Training Hybrid Deep Quantum Neural Network for Reinforced Learning Efficiently
- URL: http://arxiv.org/abs/2503.09119v2
- Date: Thu, 13 Mar 2025 14:32:13 GMT
- Title: Training Hybrid Deep Quantum Neural Network for Reinforced Learning Efficiently
- Authors: Jie Luo, Xueyin Chen,
- Abstract summary: We present a scalable quantum machine learning architecture that overcomes challenges with efficient backpropagation.<n>Our method highlights that hDQNNs could exhibit potentially improved generalizability compared to purely classical models.
- Score: 2.7812018782449073
- License: http://arxiv.org/licenses/nonexclusive-distrib/1.0/
- Abstract: Quantum computing offers a new paradigm for computation, exploiting an exponentially growing Hilbert space for data representation and operation. Computing results are obtained from measurement based stochastic sampling over nontrivial distributions produced by the quantum computing process with complex correlations from quantum entanglement. Quantum machine learning (QML) emerged as a promising method, potentially surpassing classical counterparts in efficiency and accuracy.

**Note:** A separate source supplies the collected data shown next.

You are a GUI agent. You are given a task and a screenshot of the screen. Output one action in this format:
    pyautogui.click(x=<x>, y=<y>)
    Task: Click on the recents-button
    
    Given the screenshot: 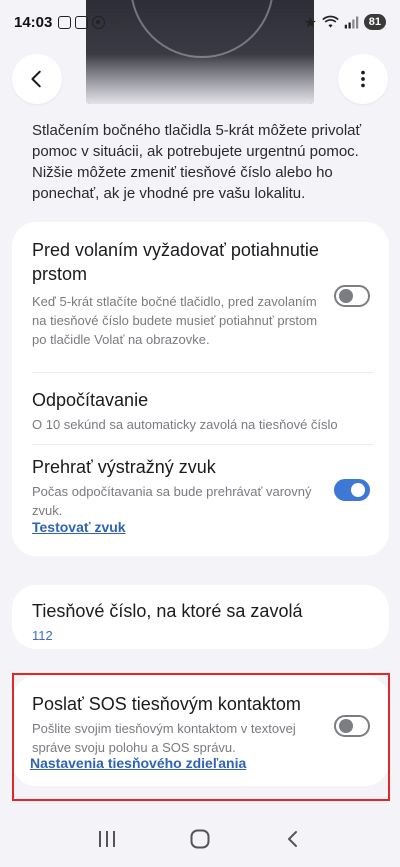 What is the action you would take?
    pyautogui.click(x=107, y=839)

While large scale fault tolerant quantum (LSFTQ) machines are not yet available, recent works on hybrid quantum machine learning models, compatible with noisy intermediate scale quantum (NISQ) computers, have hinted at improved generalizability. Such hybrid deep quantum neural networks (hDQNNs) integrate GPU CPU based deep neural networks (DNNs) with forward parameterized quantum circuits (PQC) that can be straightforwardly executed on quantum processors. However, backpropagating through forward PQCs remains computationally inefficient if it is simulated on classical hardware, and current quantum hardware constraints impede batched backpropagation even with dedicated PQCs for calculating gradients of forward PQCs, limiting scalability for modern machine learning tasks. Here, we present a scalable quantum machine learning architecture that overcomes these challenges with efficient backpropagation, enabling scalable hDQNN training with PQCs on physical quantum computers or classical PQC simulators. Applied to reinforcement learning benchmarks, our method highlights that hDQNNs could exhibit potentially improved generalizability compared to purely classical models. These findings offer a pathway toward near term hybrid quantum classical computing systems for large scale machine learning and underscore the potential of hybrid quantum classical architectures in advancing artificial intelligence.